La Cour suprême du Canada dit que le gouvernement peut être tenu responsable des dommages-intérêts en cas d’atteinte aux droits garantis par la Charte

Supreme Court of Canada
iStock/peterspiro

La Cour suprême du Canada a statué que l’État est responsable si le Parlement promulgue une loi qui s’avère inconstitutionnelle.

« L’État n’a pas droit à une immunité absolue contre toute responsabilité en dommages‑intérêts lorsqu’il adopte une loi inconstitutionnelle qui viole les droits garantis par la Charte », écrivent le juge en chef Richard Wagner et la juge Andromache Karakatsanis, s’exprimant pour la majorité dans la décision partagée 5-2-2.

« L’État et ses représentants sont tenus d’exercer leurs pouvoirs de bonne foi et de respecter les règles de droit “établies et incontestables” qui définissent les droits constitutionnels des individus. »

Ils poursuivent : « L’État pourra invoquer la défense d’immunité, à moins qu’il soit démontré que la loi était clairement inconstitutionnelle, ou que son adoption constituait un comportement de mauvaise foi ou d’abus de pouvoir. Il s’agit d’un seuil élevé, mais pas insurmontable. »

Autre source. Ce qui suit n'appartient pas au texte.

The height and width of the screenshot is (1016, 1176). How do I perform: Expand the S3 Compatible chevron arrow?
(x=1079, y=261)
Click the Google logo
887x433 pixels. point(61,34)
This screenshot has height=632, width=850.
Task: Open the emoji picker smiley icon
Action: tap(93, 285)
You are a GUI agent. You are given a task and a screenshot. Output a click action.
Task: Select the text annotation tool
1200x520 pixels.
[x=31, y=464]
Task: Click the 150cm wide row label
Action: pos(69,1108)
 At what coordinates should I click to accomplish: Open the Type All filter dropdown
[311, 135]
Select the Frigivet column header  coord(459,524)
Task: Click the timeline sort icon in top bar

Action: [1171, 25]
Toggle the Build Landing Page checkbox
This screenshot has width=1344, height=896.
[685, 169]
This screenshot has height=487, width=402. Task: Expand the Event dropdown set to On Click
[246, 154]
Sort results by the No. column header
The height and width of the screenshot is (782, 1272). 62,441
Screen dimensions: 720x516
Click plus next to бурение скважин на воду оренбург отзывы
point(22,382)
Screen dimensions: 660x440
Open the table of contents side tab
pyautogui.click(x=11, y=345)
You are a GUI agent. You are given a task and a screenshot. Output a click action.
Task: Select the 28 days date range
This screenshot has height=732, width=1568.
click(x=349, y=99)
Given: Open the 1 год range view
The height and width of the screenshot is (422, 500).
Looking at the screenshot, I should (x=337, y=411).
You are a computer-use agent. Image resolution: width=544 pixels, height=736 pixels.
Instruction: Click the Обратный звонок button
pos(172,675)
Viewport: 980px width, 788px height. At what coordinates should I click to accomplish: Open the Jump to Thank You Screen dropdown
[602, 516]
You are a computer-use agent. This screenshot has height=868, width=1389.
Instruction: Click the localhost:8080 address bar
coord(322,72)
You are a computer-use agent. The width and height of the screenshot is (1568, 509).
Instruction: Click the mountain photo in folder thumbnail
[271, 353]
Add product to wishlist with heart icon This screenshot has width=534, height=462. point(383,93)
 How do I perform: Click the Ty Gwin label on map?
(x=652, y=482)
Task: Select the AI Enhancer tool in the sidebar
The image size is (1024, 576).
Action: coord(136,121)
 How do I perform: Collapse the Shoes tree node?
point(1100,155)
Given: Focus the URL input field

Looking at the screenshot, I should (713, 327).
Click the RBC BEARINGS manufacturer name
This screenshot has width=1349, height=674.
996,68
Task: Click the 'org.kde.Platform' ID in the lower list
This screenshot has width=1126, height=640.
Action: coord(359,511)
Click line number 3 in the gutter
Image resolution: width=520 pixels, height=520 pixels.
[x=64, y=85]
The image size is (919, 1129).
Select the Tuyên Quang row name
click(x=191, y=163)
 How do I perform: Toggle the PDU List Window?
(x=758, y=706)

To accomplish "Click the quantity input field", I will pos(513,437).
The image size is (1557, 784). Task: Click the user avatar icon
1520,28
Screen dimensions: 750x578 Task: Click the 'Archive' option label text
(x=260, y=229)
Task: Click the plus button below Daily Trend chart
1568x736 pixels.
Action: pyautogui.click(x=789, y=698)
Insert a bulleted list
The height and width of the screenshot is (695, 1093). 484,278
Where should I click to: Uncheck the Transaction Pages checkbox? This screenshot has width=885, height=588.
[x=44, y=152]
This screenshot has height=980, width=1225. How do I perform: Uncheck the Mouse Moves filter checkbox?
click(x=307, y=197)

Cet arrêt confirme la décision Mackin rendue en 2002 par la Cour, qui avait conclu que l’État pouvait être tenu responsable des dommages‑intérêts aux termes du paragraphe 24(1) de la Charte. L’arrêt Power précise que le critère de décision passe d’un « comportement clairement fautif » à une « conclusion d’inconstitutionnalité claire ».

En l’espèce, Joseph Power purgeait une peine d’emprisonnement et n’avait pas demandé de pardon lorsqu’il y était admissible. Plus tard, lorsqu’il a sollicité le pardon, ou la « suspension du casier » selon la terminologie plus récente, il n’y était plus admissible en raison d’une loi promulguée par le gouvernement conservateur. Résultat : il a perdu son emploi. Lorsque cette loi a par la suite été déclarée inconstitutionnelle, M. Power a poursuivi le gouvernement fédéral en dommages-intérêts. Fort de cet arrêt selon lequel l’État ne jouit pas de l’immunité absolue, il peut à présent intenter sa poursuite.

La majorité des juges n’étaient pas convaincus par la position du gouvernement fédéral selon laquelle la simple prétention de l’octroi de dommages-intérêts aura un effet paralysant sur le gouvernement ou que les préoccupations relatives au bon gouvernement exigent que les dommages-intérêts fondés sur la Charte soient interdits de façon absolue.

En effet, « des dommages‑intérêts peuvent contribuer au bon gouvernement en favorisant la conformité à la Constitution et en ayant un effet de dissuasion contre les violations de la Charte », écrivent les juges Wagner et Karakatsanis.

Josh Dehaas, avocat pour la Canadian Constitution Foundation, qui est intervenue dans l’affaire, s’est dit heureux du résultat, qui va dans le sens de ce que la fondation avait soutenu.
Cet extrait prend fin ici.